The task:
Recast the rows below as a JSON list of strings with one string per line. Skip blank lines and leave the pictures out.

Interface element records
########################################
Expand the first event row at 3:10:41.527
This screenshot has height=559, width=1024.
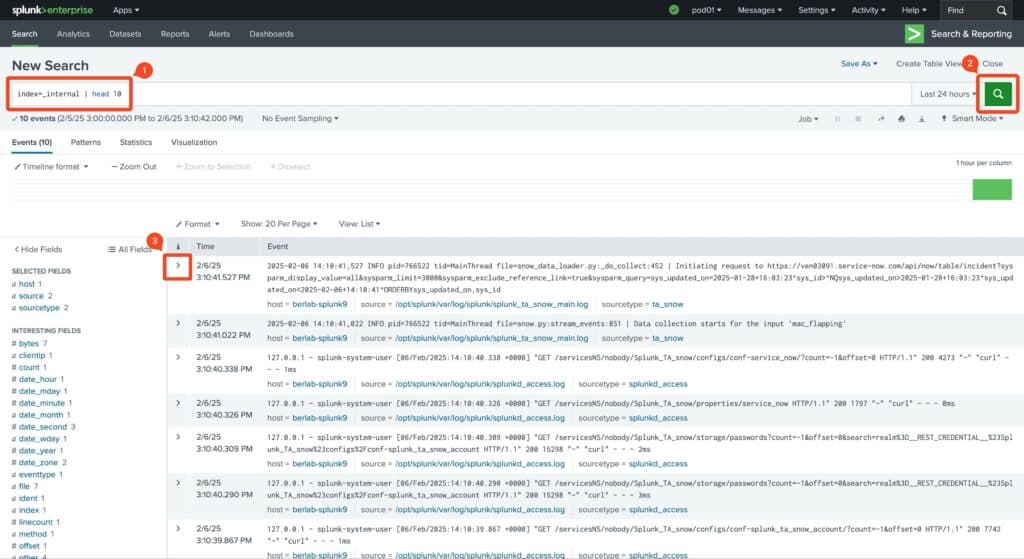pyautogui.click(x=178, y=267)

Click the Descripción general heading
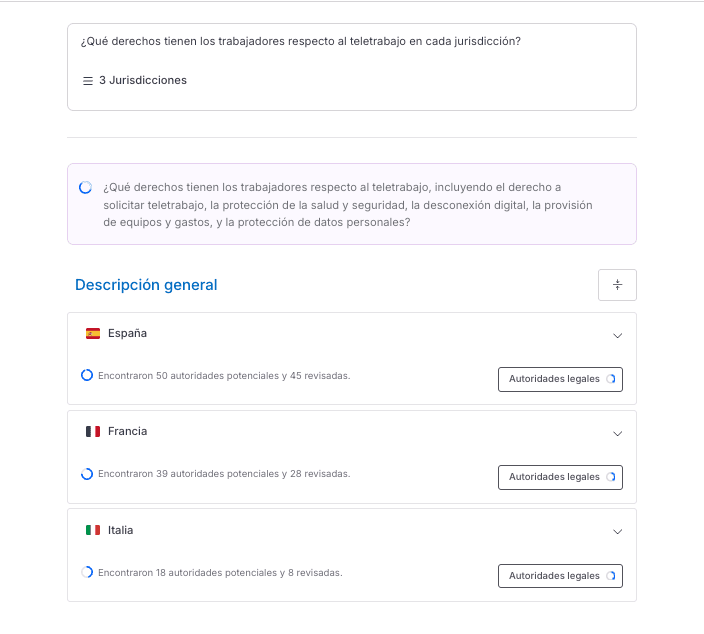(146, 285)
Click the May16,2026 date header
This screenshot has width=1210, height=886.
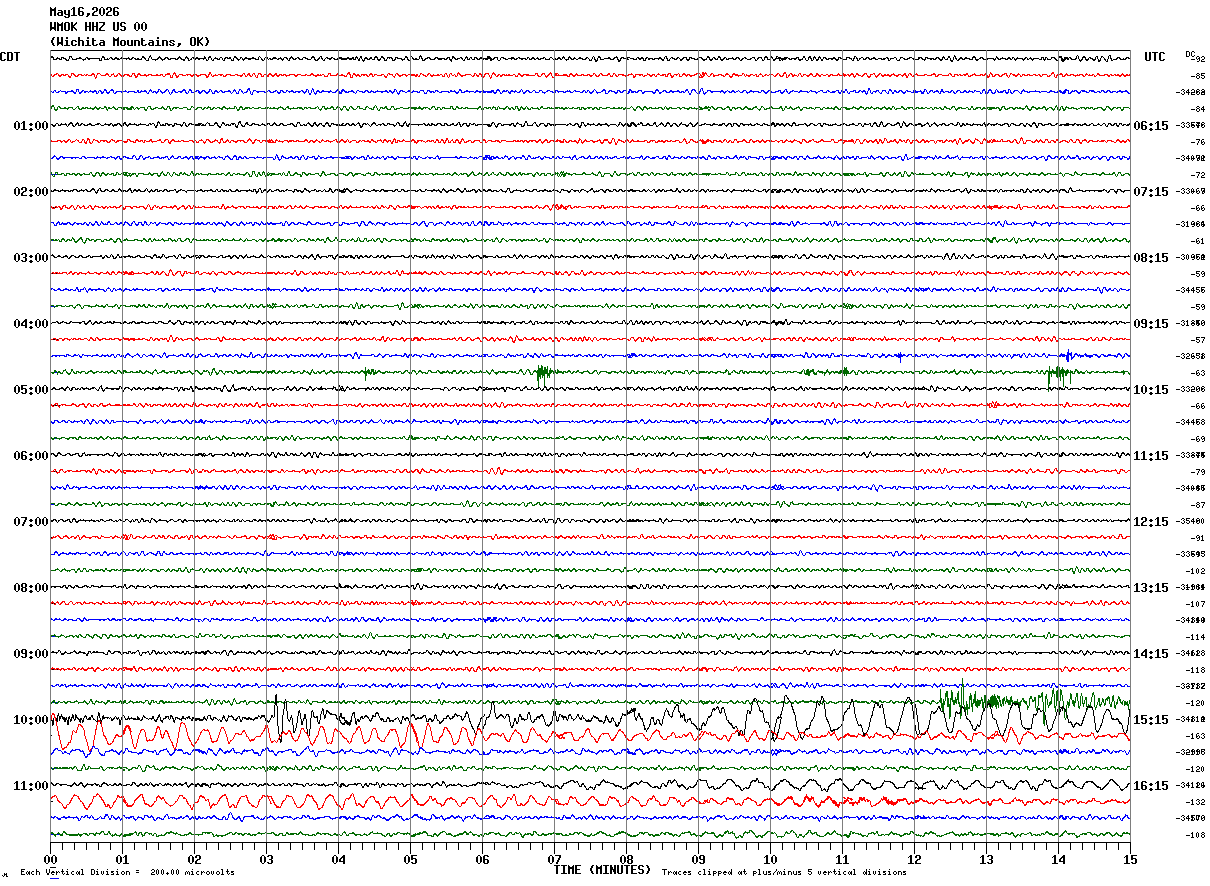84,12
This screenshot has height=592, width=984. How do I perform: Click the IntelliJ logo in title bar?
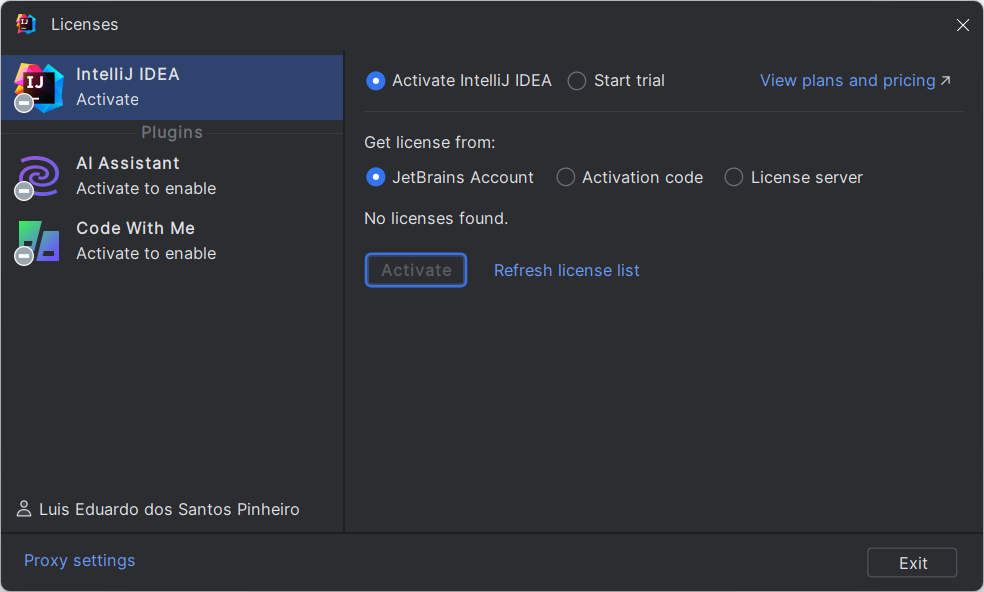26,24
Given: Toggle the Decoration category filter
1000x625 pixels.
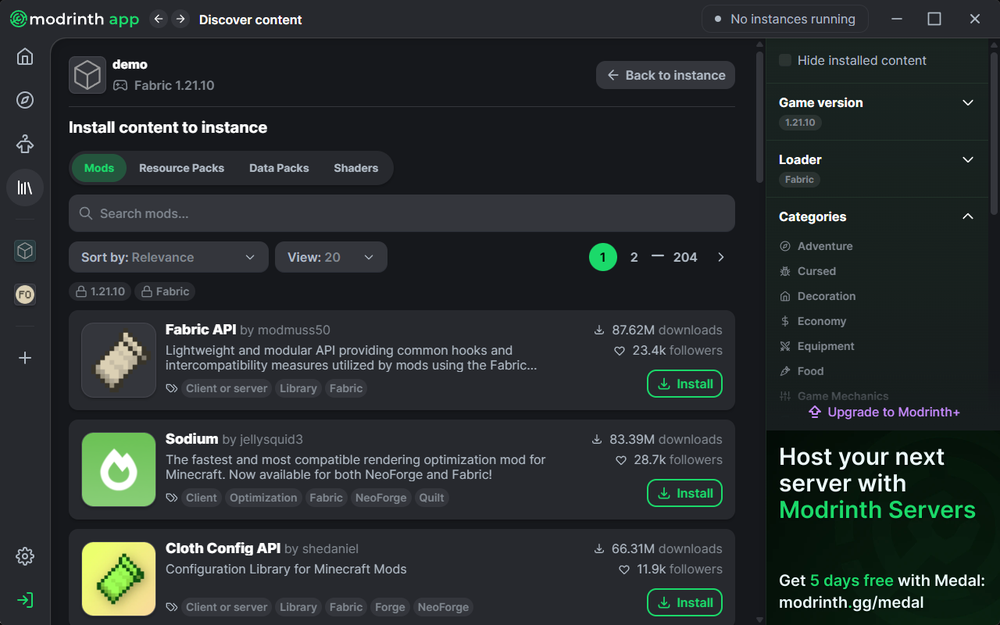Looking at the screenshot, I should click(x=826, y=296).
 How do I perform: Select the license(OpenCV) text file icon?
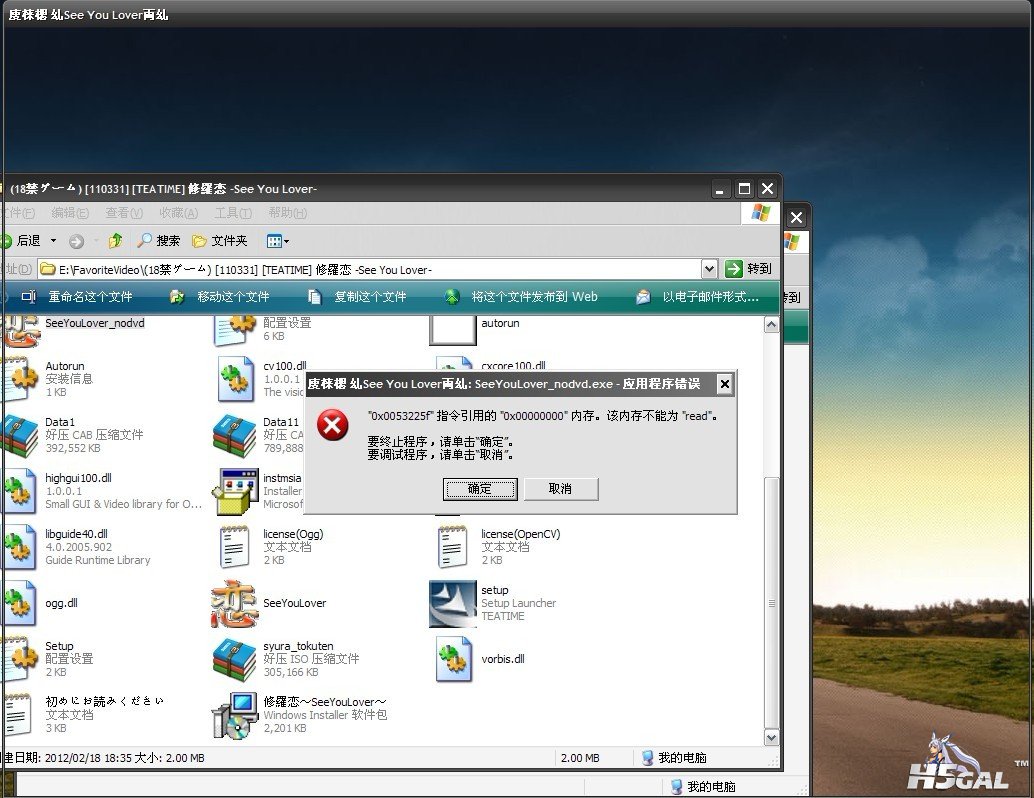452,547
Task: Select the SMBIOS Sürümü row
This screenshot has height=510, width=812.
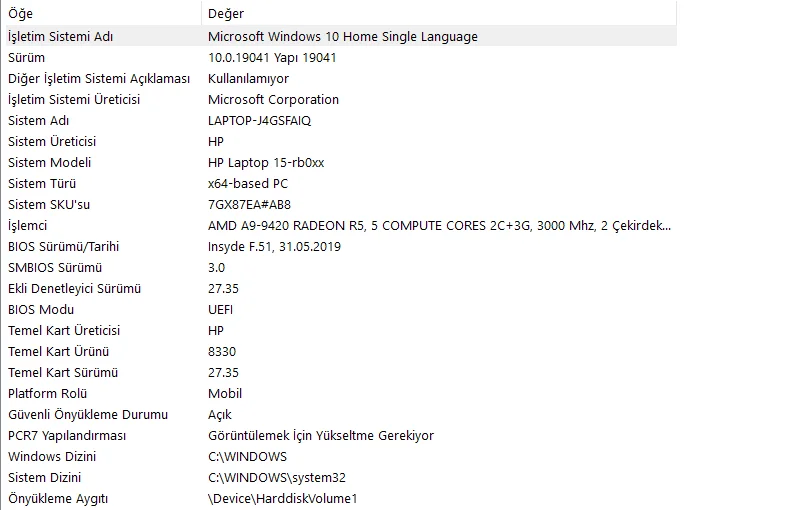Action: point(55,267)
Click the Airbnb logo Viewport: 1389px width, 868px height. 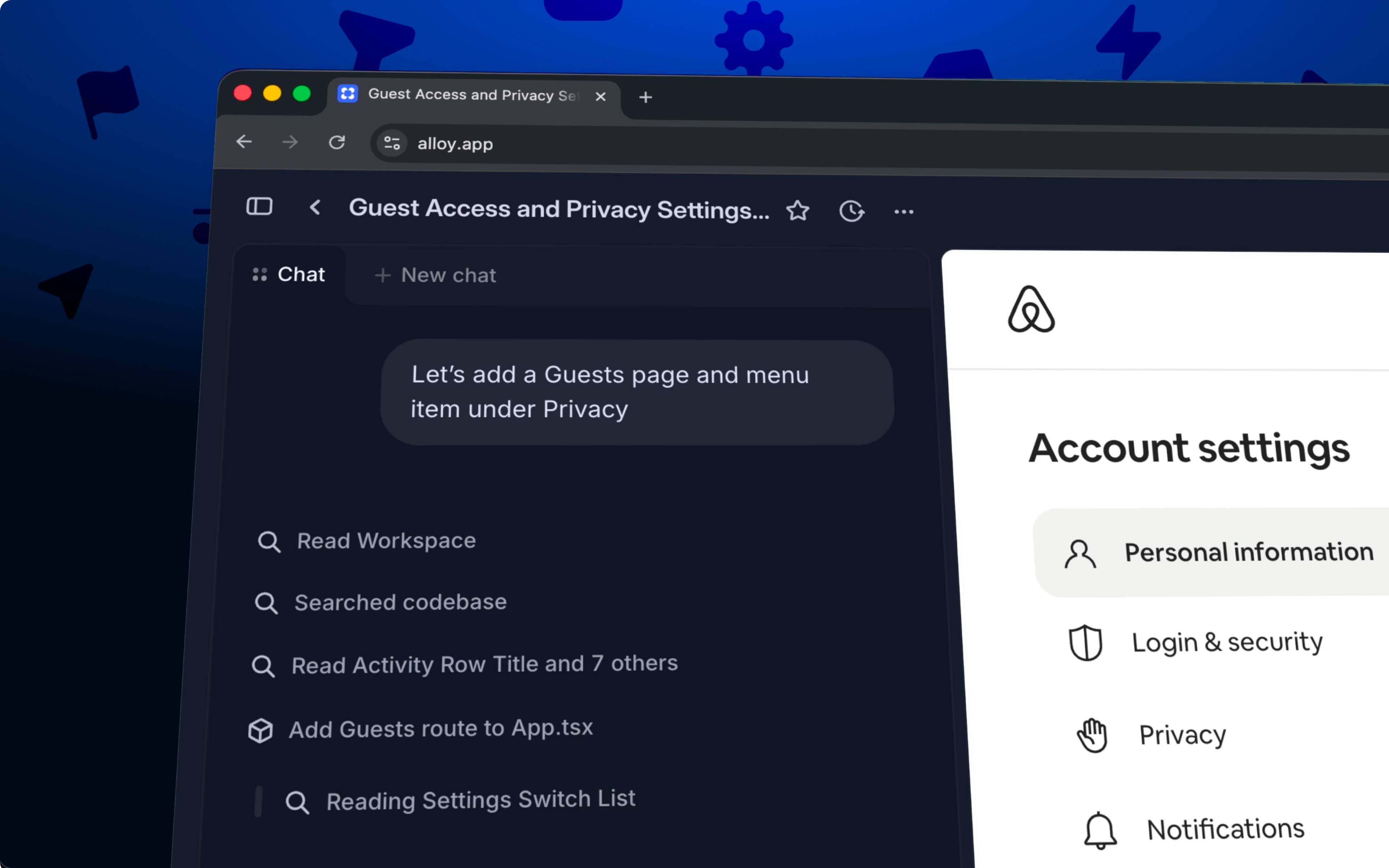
########################################
Correct response:
[
  "Expand the first event row at 3:10:41.527",
  "This screenshot has height=559, width=1024.",
  "pyautogui.click(x=178, y=267)",
  "Click the Descripción general heading",
  "(146, 285)",
  "Click the May16,2026 date header",
  "This screenshot has width=1210, height=886.",
  "84,12",
  "This screenshot has height=592, width=984. How do I perform: Click the IntelliJ logo in title bar?",
  "26,24",
  "Given: Toggle the Decoration category filter",
  "1000x625 pixels.",
  "Looking at the screenshot, I should click(x=826, y=296).",
  " How do I perform: Select the license(OpenCV) text file icon?",
  "452,547",
  "Task: Select the SMBIOS Sürümü row",
  "This screenshot has height=510, width=812.",
  "Action: point(55,267)",
  "Click the Airbnb logo Viewport: 1389px width, 868px height. "
]